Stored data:
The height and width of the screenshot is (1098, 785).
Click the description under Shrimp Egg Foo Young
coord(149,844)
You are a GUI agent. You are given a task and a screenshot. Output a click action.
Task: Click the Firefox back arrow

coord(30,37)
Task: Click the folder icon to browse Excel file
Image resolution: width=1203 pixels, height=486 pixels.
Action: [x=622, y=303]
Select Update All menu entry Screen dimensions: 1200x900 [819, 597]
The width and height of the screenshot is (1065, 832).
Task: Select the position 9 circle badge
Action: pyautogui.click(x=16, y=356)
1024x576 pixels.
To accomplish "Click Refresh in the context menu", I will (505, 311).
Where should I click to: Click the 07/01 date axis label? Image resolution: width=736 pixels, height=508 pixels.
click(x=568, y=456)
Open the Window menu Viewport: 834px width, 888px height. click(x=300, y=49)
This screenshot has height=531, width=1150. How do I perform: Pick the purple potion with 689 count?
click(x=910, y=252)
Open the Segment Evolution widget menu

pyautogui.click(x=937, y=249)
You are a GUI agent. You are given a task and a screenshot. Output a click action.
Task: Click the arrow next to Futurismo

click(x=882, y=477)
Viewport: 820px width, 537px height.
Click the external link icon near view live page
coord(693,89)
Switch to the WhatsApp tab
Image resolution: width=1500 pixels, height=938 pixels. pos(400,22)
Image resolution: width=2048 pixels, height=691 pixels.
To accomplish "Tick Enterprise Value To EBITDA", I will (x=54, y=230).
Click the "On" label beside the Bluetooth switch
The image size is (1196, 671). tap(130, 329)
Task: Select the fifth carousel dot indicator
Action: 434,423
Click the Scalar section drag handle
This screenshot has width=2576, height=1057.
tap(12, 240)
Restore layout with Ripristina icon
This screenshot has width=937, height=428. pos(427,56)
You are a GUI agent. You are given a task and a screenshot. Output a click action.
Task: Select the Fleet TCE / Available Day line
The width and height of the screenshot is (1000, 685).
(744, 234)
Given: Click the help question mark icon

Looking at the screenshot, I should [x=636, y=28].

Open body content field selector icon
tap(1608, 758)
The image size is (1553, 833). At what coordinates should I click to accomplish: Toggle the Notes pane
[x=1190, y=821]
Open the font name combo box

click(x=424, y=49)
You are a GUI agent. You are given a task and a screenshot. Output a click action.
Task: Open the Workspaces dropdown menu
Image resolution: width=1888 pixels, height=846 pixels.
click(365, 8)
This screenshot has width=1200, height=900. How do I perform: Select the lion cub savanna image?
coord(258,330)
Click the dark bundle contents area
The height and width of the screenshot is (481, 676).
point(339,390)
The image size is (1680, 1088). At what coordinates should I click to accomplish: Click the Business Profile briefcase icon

## TRY IT
In the data above, find the line containing "Task: Open the Workspaces dropdown menu", then copy it and every later line exactly.

## OUTPUT FOR THIS EXERCISE
Task: Open the Workspaces dropdown menu
Image resolution: width=1888 pixels, height=846 pixels.
click(365, 8)
This screenshot has width=1200, height=900. How do I perform: Select the lion cub savanna image?
coord(258,330)
Click the dark bundle contents area
The height and width of the screenshot is (481, 676).
point(339,390)
The image size is (1680, 1088). At what coordinates should I click to accomplish: Click the Business Profile briefcase icon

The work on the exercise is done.